Warrants become key issue as banks look to repay TARP:
Banks are eager to repay the U.S. government for money they received through the Troubled Asset Relief Program and to do so as quickly and inexpensively as possible. The government received warrants from the banks when the financial system was poised for disaster, and those warrants are becoming a sticking point. The New York Times (18 May.)

Hedge fund clients of Madoff sued by liquidating trustee:
The trustee liquidating the investment firm of Bernard Madoff sued hedge funds managed by Fairfield Greenwich Group, demanding the return of $3.2 billion that the funds withdrew from their Madoff accounts. The lawsuit states that the funds received annual returns ranging from 10% to 21% from Madoff, figures that the trustee described as "unrealistically high." The trustee also found evidence of 280 stock trades for the funds that are "clearly fictional," according to court papers. The New York Times (18 May.)

U.S. could struggle 5 years after recovery, Krugman says:
Rising unemployment, which is expected continue after the recession ends, could lock the U.S. into a "depressed economy" for as long as five years, Nobel Prize-winning economist Paul Krugman said at a financial conference in Seoul, South Korea. He said it is possible the U.S. economy will return to GDP growth this summer, with Europe following "a little bit later." Forbes/The Associated Press (19 May.)

Libor indicates credit crunch is over, economists say:
For the first time since May 2007, Libor returned to a normal level, prompting economists to say the credit crunch has ended. "This marks a return to normal territory and gives us hope that we can cope with anything that comes now," said Peter Chatwell, an interest-rate strategist at Credit Agricole's Calyon. "It indicates that the banks are well capitalized, with no more surprises. It gives us hope that we have a functioning banking system and that we can now go about the job of running the broader economy." The Times (London) (19 May.)

Unemployment to linger as recovery begins, Geithner says:
Joblessness will continue to increase, even as evidence emerges that the U.S. economy is stabilizing, Treasury Secretary Timothy Geithner said. Millions of Americans will continue to suffer from the effects of the downturn because hiring lags behind rising economic growth, he said. The Sun (Baltimore)/The Associated Press (18 May.)

Monday, May 18, 2009

Financial News Headlines

New taxes for life insurers? The Obama administration wants to tag life insurers with $12.8B in new taxes over the next decade, even as the sector recently garnered approval to receive TARP bailout funds. New proposals would restrict some tax breaks received by purchasers of insurance or insurance companies themselves. Industry followers say the changes could hit sales of corporate-owned life insurance. The Wall Steet Journal May 18.

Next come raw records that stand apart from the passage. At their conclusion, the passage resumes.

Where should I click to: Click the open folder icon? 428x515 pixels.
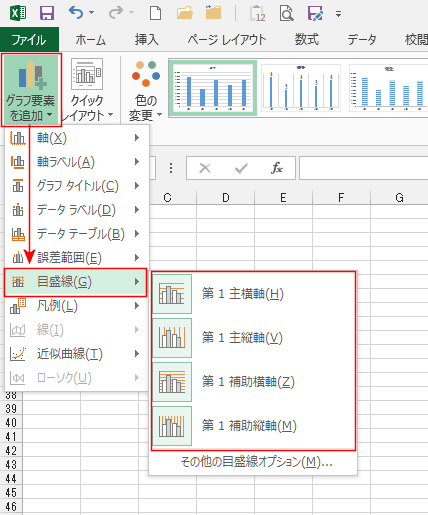click(185, 13)
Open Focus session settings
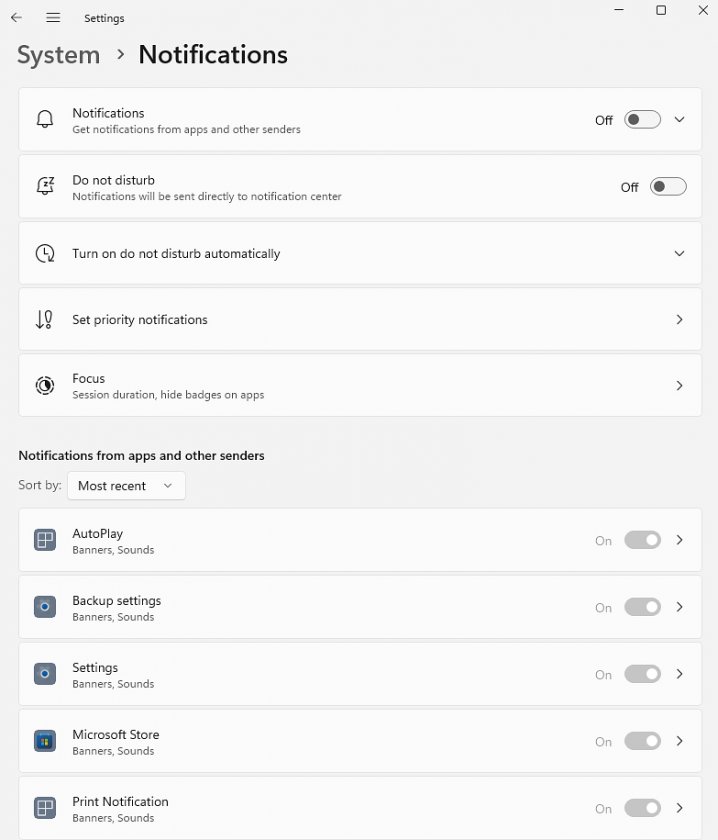718x840 pixels. pyautogui.click(x=360, y=385)
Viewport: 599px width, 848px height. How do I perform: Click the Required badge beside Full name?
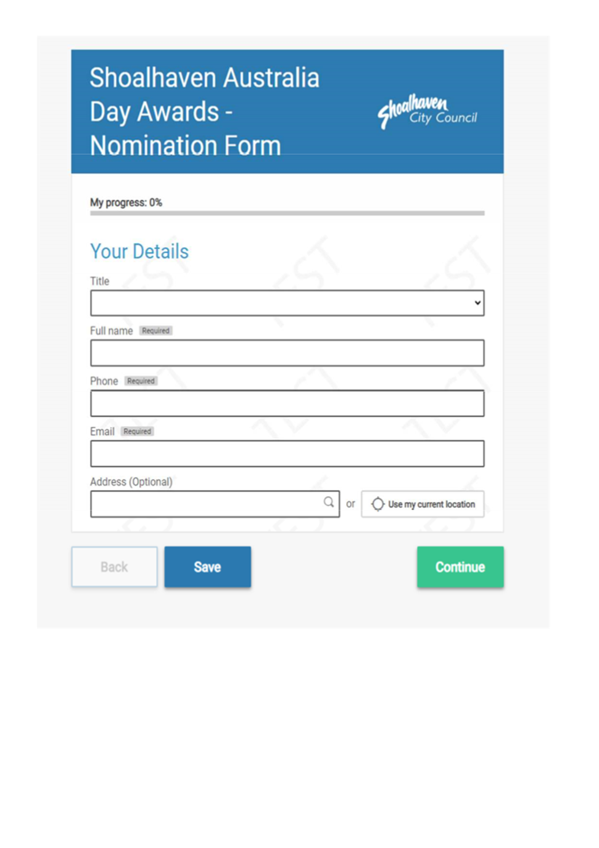pyautogui.click(x=156, y=330)
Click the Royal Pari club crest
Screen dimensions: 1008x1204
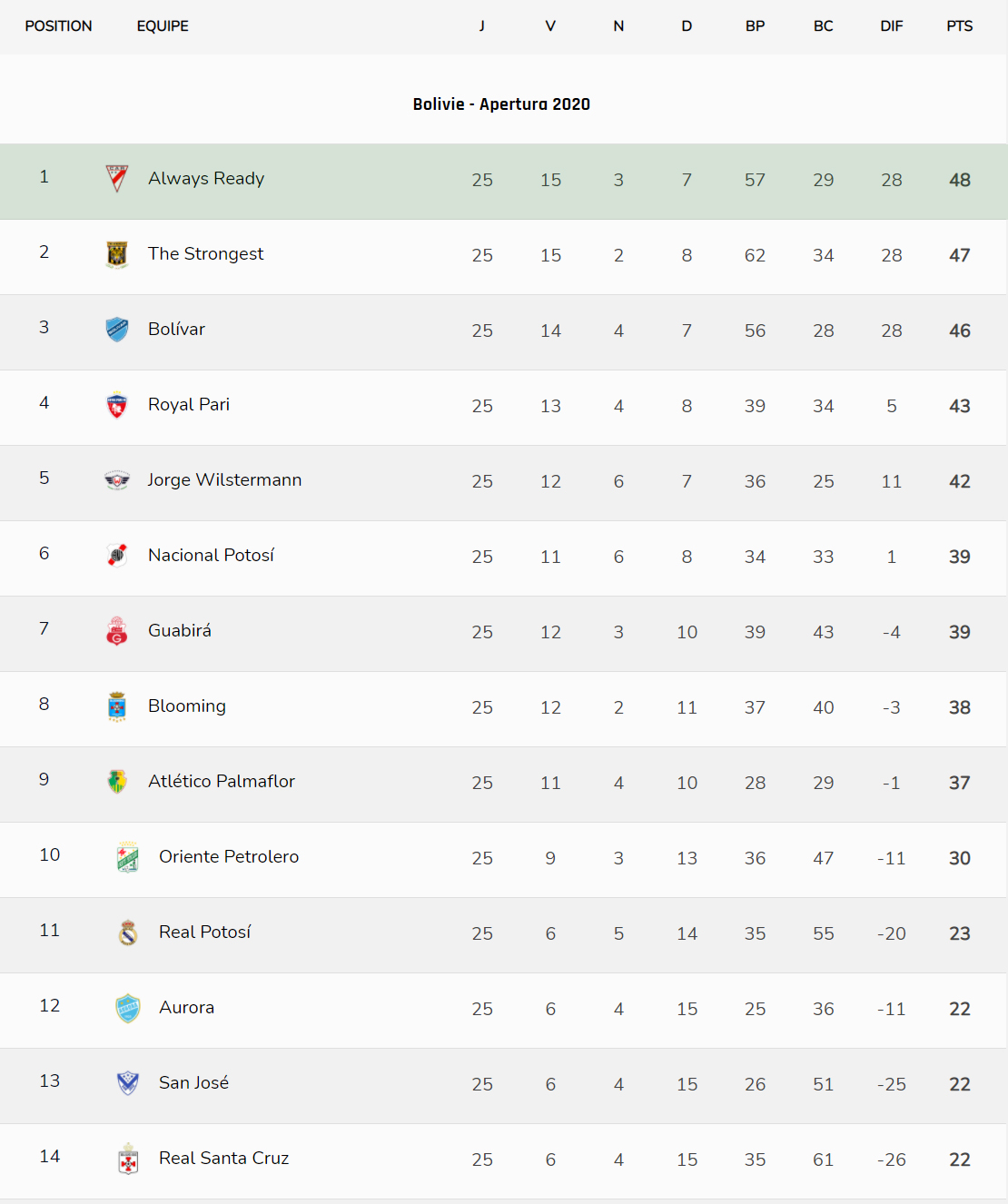(117, 405)

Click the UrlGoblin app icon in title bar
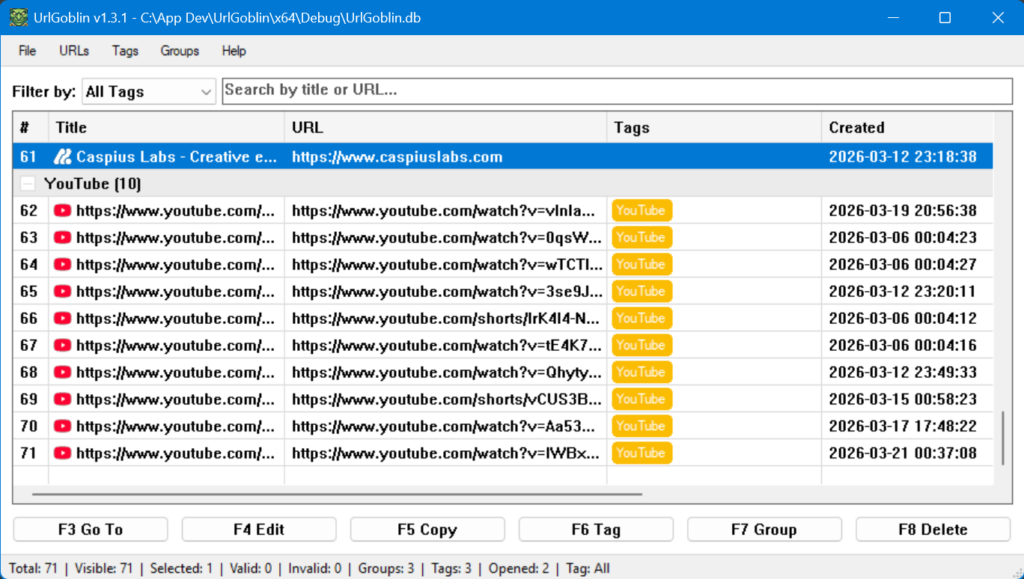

ECB hopes it's done with easing. European Central Bank governing council member Axel Weber said it's unlikely the ECB will take further action to address the financial crisis. "Unless circumstances worsen considerably, previous measures are adequate, in my view," Weber said, adding, "We would come to reassess our strategy only in the case of a dysfunctional banking system." Late last week, Eurostat reported euro-area GDP fell a record 2.5% in Q1 from Q4, sparking speculation of further rate cuts from the current 1% benchmark. easybourse.com May 15.

Changes to Fed's powers likely on horizon
The U.S. Federal Reserve is at a turning point. The financial crisis is expected to result in the Fed gaining the authority to supervise large, systemically important financial institutions. However, the Fed could lose its emergency-lending power or its regulatory authority over consumer-finance activities. The Wall Street Journal (18 May.)

U.S. economy weak but not in free fall, official says
The latest data suggest the U.S. came through the worst of the recession and the economy should start recovering before the end of the year, said Peter Orszag, the White House budget director. The nation's record-high budget deficit should start coming down once the economic recovery gets under way, he said. Reuters (17 May.)

Thursday, May 14, 2009

Paulson Demanded That Banks Accept Government Aid

Former U.S. Treasury Secretary Henry Paulson told the CEOs of the nation's largest banks that they needed to either accept billions of dollars in government aid or regulators would force them to accept the taxpayer money. "If a capital infusion is not appealing, you should be aware that your regulator will require it in any circumstance," according to Paulson's talking points for a meeting with the executives. "We don't believe it is tenable to opt out because doing so would leave you vulnerable and exposed." Bloomberg (14 May.) , Reuters (14 May.)

Wednesday, May 13, 2009

Can the World Absorb $33 Trillion of New Bonds?

The twelve most industrialized of the world's G20 countries will have to issue about $10 trillion worth of new bonds to cover the cost of the current crisis. However, Reinhart and Rogoff estimate the true cost at $15 trillion in the best case scenario and a whopping $33 trillion - 1/3 of total global savings - in the worst case. Issuing governments may have to inflate away their debt or pay drastically higher yields if deflation does not materialize (Niels Jensen et al)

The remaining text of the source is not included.